*** Information supplied ***

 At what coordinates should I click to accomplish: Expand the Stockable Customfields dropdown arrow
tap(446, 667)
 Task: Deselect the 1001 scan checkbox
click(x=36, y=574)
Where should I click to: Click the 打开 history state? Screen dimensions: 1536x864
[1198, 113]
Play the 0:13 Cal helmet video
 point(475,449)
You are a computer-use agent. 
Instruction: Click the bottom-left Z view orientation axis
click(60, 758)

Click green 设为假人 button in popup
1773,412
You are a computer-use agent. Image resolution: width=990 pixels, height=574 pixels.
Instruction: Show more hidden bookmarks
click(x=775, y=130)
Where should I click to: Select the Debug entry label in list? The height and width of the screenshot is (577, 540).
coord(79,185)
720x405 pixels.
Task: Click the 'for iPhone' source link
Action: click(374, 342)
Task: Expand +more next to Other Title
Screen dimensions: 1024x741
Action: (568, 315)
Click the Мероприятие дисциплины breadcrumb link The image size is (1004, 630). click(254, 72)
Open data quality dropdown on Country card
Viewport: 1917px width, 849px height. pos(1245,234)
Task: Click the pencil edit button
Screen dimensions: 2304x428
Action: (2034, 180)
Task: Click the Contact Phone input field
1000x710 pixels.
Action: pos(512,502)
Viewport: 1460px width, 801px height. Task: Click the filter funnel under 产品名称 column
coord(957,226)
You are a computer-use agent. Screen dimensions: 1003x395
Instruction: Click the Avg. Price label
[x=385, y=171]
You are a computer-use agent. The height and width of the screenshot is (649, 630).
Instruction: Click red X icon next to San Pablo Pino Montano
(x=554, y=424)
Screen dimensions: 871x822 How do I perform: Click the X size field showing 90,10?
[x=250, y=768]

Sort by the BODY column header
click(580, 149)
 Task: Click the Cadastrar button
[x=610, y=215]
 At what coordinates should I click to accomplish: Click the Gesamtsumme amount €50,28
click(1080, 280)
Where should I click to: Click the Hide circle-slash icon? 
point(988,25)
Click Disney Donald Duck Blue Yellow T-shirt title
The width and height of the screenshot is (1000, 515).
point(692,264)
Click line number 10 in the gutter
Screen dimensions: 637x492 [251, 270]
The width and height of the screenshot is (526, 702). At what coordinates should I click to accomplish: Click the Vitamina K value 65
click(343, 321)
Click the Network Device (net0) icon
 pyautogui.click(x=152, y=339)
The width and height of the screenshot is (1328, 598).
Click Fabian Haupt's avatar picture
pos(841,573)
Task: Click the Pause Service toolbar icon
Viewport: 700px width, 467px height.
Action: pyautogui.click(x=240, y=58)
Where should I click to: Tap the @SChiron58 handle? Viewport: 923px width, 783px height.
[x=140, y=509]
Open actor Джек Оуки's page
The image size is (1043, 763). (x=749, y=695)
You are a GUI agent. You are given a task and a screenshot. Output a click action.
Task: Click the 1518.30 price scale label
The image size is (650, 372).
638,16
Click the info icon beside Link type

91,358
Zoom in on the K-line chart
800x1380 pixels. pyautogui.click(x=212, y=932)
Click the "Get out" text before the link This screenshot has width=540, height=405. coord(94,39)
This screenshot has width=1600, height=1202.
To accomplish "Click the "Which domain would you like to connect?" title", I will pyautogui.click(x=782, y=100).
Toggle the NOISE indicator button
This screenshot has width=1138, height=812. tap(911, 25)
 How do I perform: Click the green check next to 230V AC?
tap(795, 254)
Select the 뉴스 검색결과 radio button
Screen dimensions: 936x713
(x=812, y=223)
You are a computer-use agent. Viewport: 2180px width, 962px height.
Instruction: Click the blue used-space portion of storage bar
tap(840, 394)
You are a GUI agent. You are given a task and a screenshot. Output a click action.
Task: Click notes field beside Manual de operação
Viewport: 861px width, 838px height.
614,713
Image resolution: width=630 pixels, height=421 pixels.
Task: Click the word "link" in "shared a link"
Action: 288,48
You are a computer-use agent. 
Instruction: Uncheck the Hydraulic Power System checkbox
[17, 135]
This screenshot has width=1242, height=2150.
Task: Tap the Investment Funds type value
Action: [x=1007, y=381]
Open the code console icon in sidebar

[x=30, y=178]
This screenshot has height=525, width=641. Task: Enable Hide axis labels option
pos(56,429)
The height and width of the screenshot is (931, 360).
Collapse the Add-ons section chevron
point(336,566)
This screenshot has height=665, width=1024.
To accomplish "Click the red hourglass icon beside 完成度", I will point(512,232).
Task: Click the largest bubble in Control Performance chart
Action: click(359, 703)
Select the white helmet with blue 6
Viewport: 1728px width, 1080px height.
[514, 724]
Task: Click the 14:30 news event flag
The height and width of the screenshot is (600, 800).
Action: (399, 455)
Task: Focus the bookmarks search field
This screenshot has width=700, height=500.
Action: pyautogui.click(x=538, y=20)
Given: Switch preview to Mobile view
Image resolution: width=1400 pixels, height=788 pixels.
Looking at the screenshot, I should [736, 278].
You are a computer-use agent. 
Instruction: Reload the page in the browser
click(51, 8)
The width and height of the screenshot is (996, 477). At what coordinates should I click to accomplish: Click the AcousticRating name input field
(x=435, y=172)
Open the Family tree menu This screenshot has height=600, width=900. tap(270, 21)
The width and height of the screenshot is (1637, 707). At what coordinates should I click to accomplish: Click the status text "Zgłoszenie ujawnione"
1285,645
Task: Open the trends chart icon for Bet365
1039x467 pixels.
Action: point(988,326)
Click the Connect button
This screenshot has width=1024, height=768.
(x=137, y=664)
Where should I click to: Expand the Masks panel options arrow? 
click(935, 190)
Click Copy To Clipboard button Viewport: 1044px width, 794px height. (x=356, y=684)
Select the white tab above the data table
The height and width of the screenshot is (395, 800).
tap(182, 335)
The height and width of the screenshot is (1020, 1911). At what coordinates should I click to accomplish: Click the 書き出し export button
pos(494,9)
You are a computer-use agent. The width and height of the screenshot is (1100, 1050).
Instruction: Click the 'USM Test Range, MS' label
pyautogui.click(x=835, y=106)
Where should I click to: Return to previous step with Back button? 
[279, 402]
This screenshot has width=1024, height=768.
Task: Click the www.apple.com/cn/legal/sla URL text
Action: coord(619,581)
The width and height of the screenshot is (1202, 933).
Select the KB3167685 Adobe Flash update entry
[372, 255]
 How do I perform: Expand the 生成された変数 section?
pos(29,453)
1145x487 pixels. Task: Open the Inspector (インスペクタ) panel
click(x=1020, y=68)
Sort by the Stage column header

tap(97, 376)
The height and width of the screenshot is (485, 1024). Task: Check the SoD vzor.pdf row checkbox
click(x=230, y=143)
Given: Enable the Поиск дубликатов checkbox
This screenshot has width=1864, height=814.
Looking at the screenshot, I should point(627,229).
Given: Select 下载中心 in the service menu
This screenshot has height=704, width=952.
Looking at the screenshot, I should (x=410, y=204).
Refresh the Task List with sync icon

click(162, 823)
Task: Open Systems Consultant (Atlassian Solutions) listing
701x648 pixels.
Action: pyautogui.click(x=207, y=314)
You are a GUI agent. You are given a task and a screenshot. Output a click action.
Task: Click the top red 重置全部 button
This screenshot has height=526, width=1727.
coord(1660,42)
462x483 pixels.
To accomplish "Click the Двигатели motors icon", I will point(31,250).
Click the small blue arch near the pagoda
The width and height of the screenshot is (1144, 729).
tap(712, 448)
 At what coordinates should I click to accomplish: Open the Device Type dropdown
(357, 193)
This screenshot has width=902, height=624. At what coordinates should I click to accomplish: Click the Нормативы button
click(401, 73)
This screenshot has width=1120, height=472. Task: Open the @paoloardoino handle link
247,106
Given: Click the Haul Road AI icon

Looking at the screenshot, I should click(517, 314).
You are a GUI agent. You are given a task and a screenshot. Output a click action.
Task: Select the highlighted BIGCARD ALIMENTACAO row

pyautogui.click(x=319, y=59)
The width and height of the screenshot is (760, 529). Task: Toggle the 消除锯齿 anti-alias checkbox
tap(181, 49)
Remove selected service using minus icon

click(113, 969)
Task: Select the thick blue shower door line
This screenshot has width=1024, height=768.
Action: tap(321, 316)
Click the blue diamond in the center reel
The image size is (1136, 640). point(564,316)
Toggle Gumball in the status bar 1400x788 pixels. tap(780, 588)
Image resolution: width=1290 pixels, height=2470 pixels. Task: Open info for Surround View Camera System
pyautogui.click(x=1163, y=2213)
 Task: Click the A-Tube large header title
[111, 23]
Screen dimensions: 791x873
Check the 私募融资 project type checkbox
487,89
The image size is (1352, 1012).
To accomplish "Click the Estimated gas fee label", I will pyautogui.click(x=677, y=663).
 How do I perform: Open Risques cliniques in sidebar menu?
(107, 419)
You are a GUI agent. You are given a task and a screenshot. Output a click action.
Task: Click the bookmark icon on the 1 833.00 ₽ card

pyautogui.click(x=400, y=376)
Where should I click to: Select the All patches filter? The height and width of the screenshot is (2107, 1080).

*** End of Information supplied ***

Problem statement: Beginning at the line with "You are a computer-use agent. The width" and ending at the line with "462x483 pixels.", reproduce each line of the data above exactly, and add no other lines.

Response area:
You are a computer-use agent. The width and height of the screenshot is (1100, 1050).
Instruction: Click the 'USM Test Range, MS' label
pyautogui.click(x=835, y=106)
Where should I click to: Return to previous step with Back button? 
[279, 402]
This screenshot has width=1024, height=768.
Task: Click the www.apple.com/cn/legal/sla URL text
Action: coord(619,581)
The width and height of the screenshot is (1202, 933).
Select the KB3167685 Adobe Flash update entry
[372, 255]
 How do I perform: Expand the 生成された変数 section?
pos(29,453)
1145x487 pixels. Task: Open the Inspector (インスペクタ) panel
click(x=1020, y=68)
Sort by the Stage column header

tap(97, 376)
The height and width of the screenshot is (485, 1024). Task: Check the SoD vzor.pdf row checkbox
click(x=230, y=143)
Given: Enable the Поиск дубликатов checkbox
This screenshot has width=1864, height=814.
Looking at the screenshot, I should point(627,229).
Given: Select 下载中心 in the service menu
This screenshot has height=704, width=952.
Looking at the screenshot, I should (x=410, y=204).
Refresh the Task List with sync icon

click(162, 823)
Task: Open Systems Consultant (Atlassian Solutions) listing
701x648 pixels.
Action: pyautogui.click(x=207, y=314)
You are a GUI agent. You are given a task and a screenshot. Output a click action.
Task: Click the top red 重置全部 button
This screenshot has height=526, width=1727.
coord(1660,42)
462x483 pixels.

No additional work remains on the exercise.